* QUÉ SE PIDE *
Según el texto del ejercicio, ¿en qué ciudad se encontraban cuando habían pasado cuatro meses desde la muerte de Pablo?
====== TEXTO DEL EJERCICIO
POR SERGIO DEL MOLINO

Habían pasado cuatro meses desde que murió Pablo y estábamos en Londres. Viajábamos mucho aquel año. Sin sentido y casi sin rumbo. Unos actos reflejos nos sacaban de casa y de nuestra ciudad y nos llevaba lejos. En parte, supongo que era una reacción al encierro de los hospitales, una necesidad elemental de aire libre y distancia, pero también de fuga. Queríamos pasear por calles limpias de recuerdos, esquinas donde Pablo no hubiera jugado nunca y parques donde jamás se hubiese columpiado. Necesitábamos barrios donde fuéramos extraños, donde nadie nos mirase con lástima, donde ningún amigo, conocido ni saludado nos diera ánimos y murmurase después a su acompañante, creyendo que no le escuchábamos: «Son los padres del niño del que te hablé». Si los extraños que nos cruzábamos ni siquiera hablaban español, mejor. Fundirse en la banalidad de un paisaje turístico era un alivio existencial, un borrado de nosotros mismos.
============
====== EXTRACTOS DEL MATERIAL
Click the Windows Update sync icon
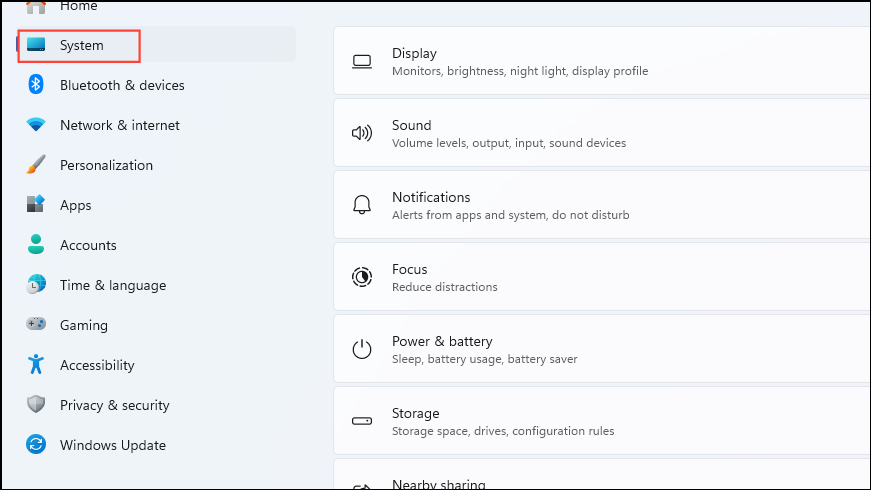871x490 pixels. coord(36,445)
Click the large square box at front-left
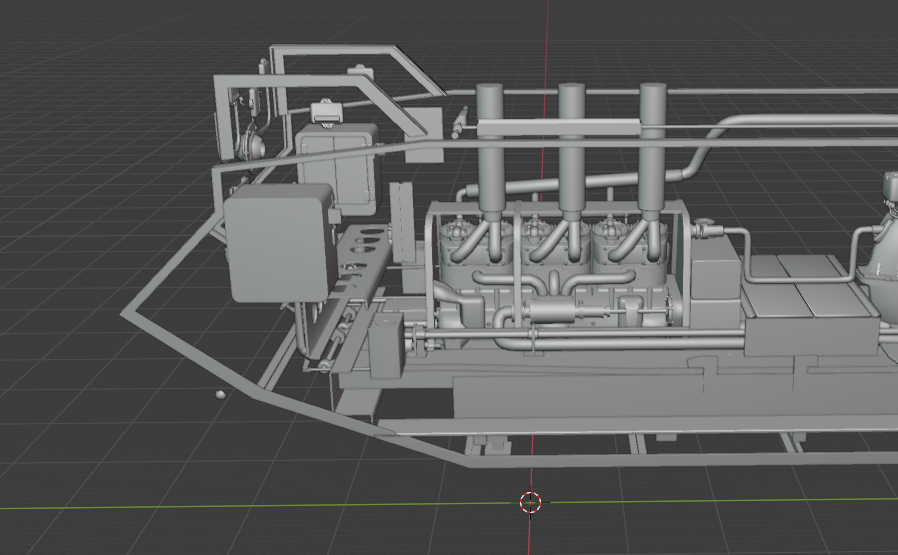Viewport: 898px width, 555px height. (x=277, y=244)
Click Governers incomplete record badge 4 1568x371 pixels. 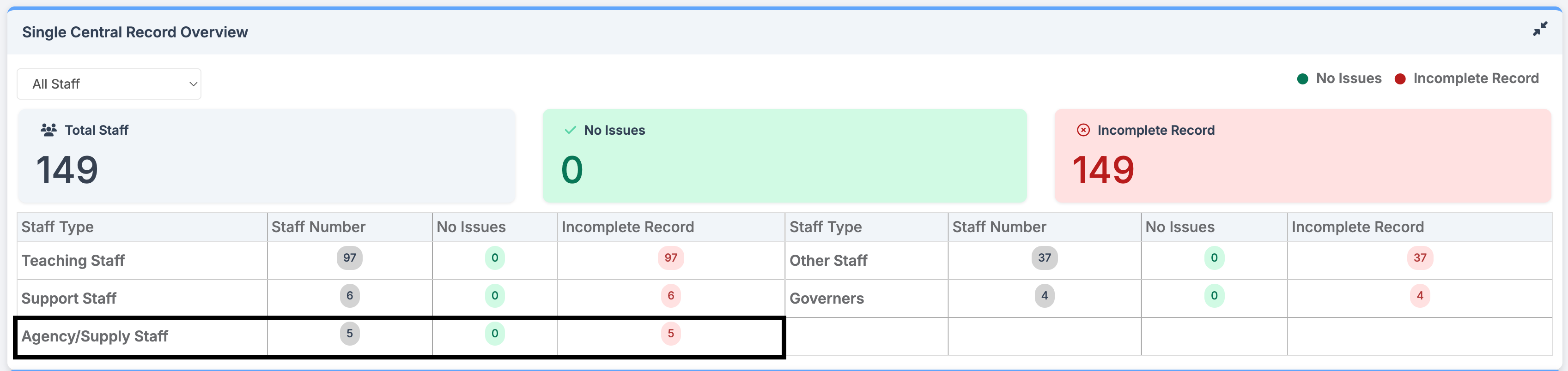(x=1420, y=296)
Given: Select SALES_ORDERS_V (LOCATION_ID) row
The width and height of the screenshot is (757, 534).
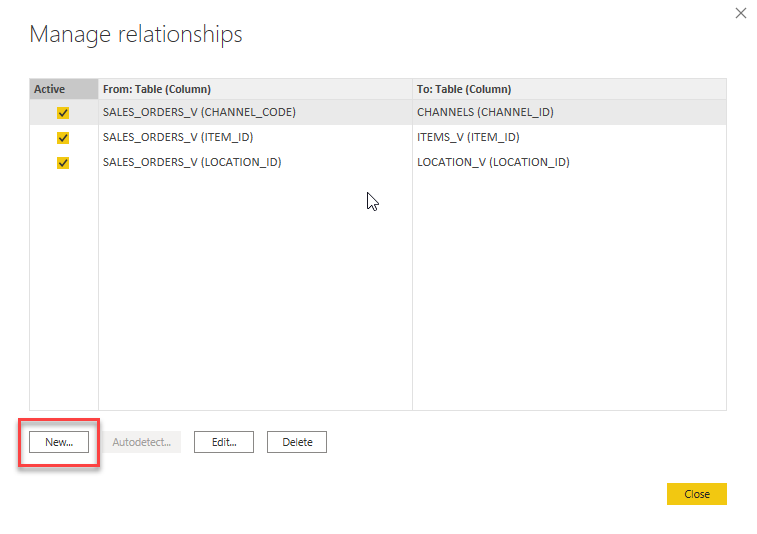Looking at the screenshot, I should coord(192,162).
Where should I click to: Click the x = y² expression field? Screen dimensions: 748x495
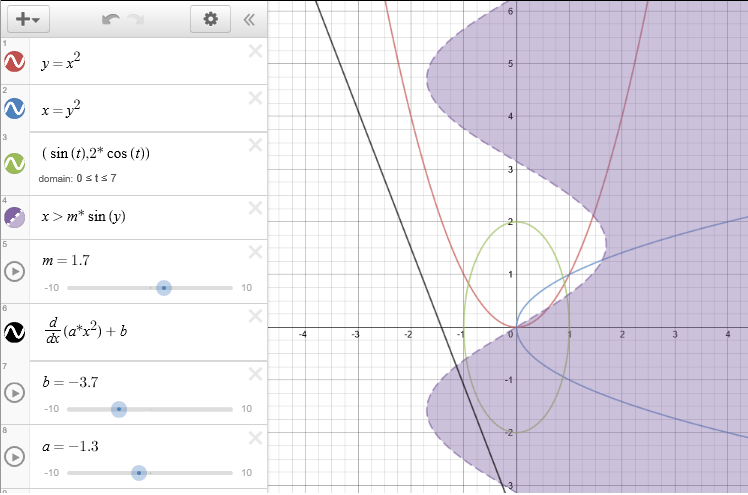140,108
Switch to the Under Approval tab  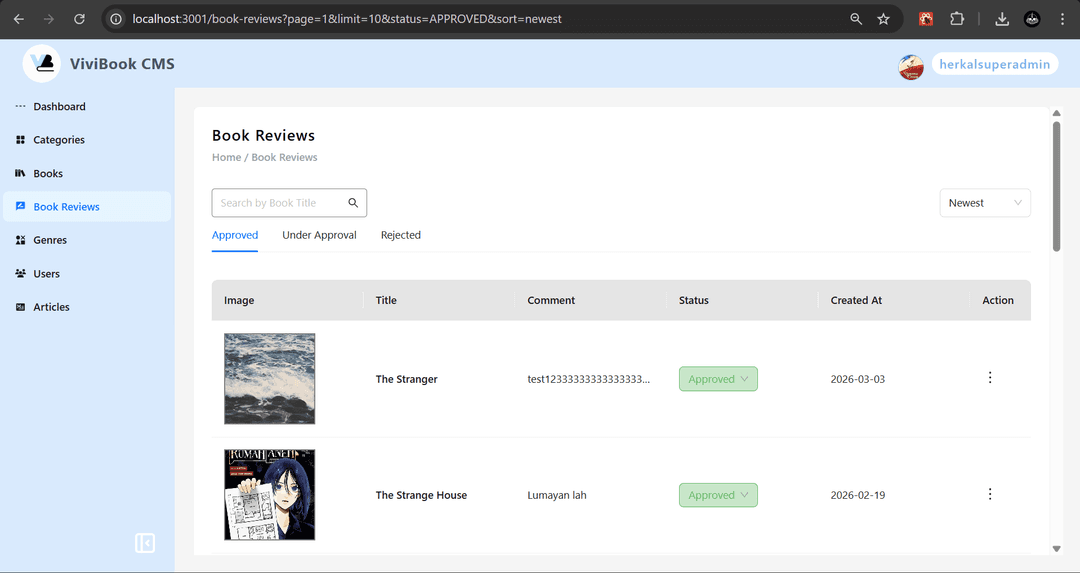319,235
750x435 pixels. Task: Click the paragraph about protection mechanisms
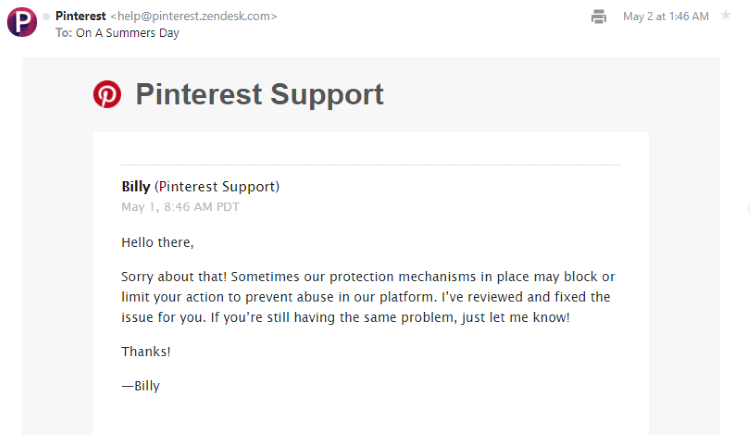point(368,297)
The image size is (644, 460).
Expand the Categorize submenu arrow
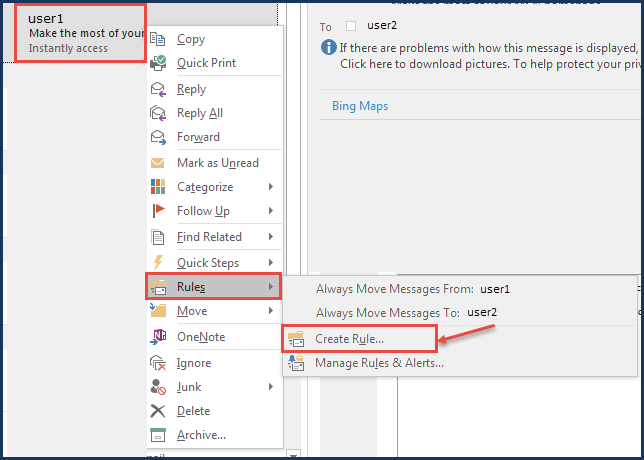click(270, 187)
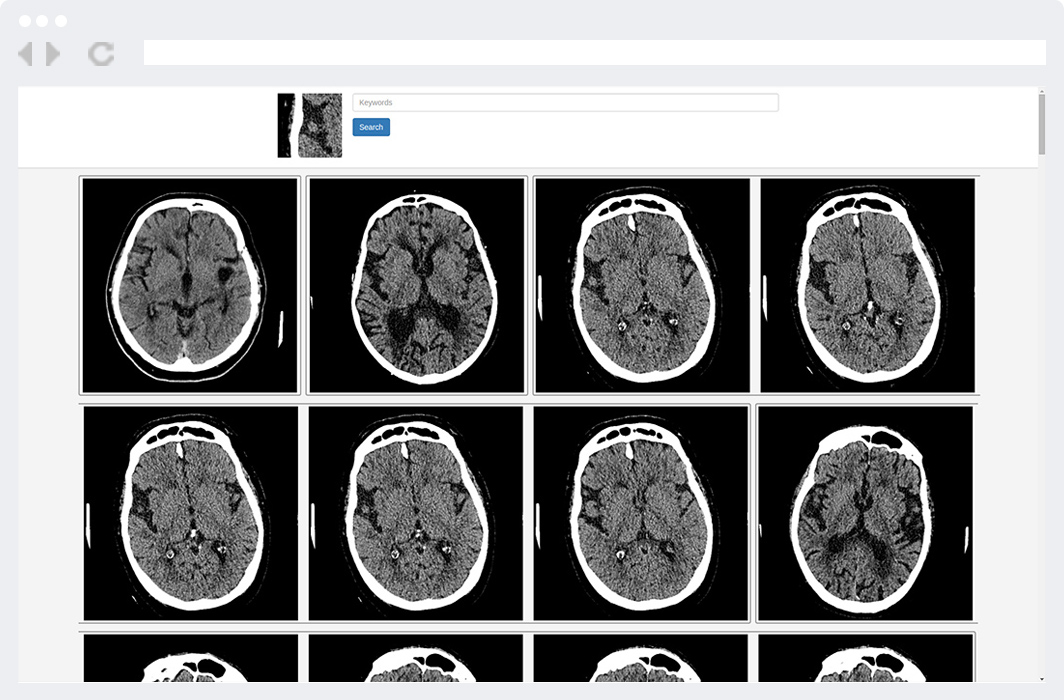
Task: Select the second partially visible scan in row three
Action: 415,658
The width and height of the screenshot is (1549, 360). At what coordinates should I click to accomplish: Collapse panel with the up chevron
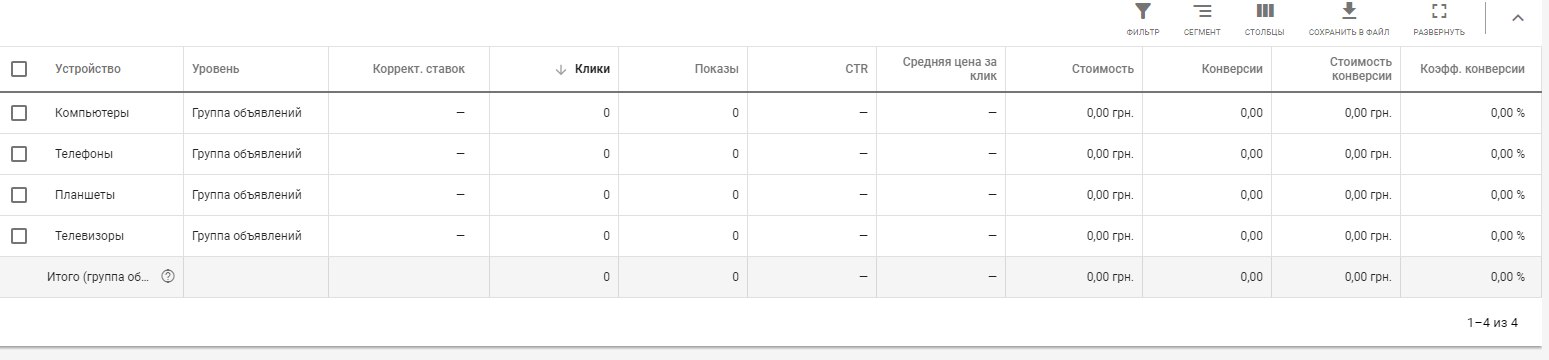(x=1517, y=17)
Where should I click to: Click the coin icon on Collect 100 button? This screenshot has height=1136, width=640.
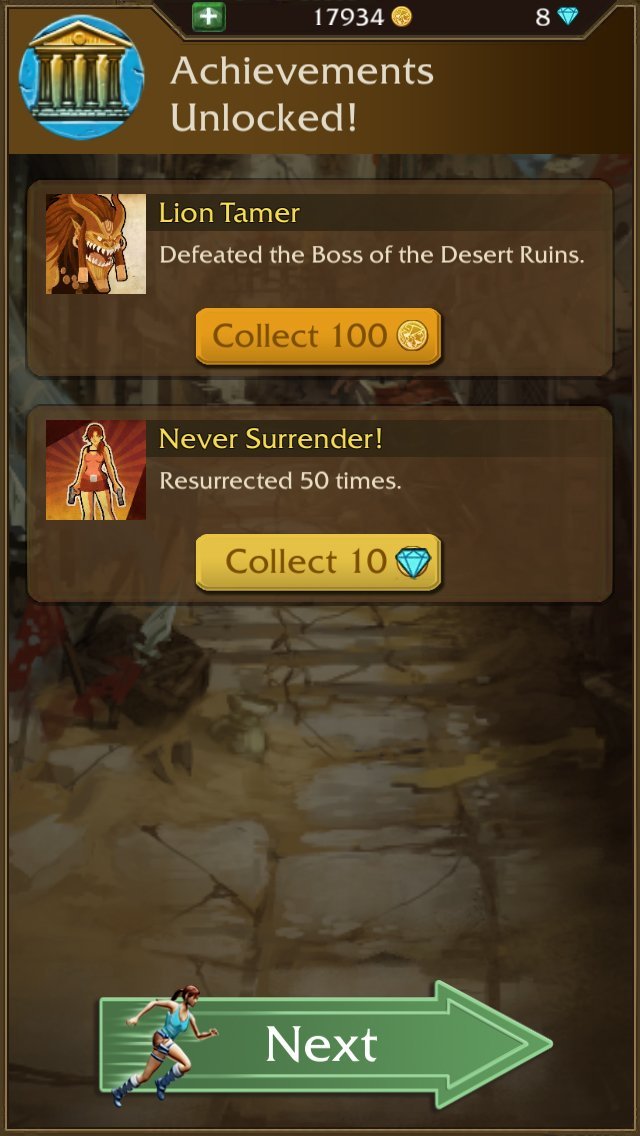pos(412,336)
============
* RESPUESTA *
En Londres.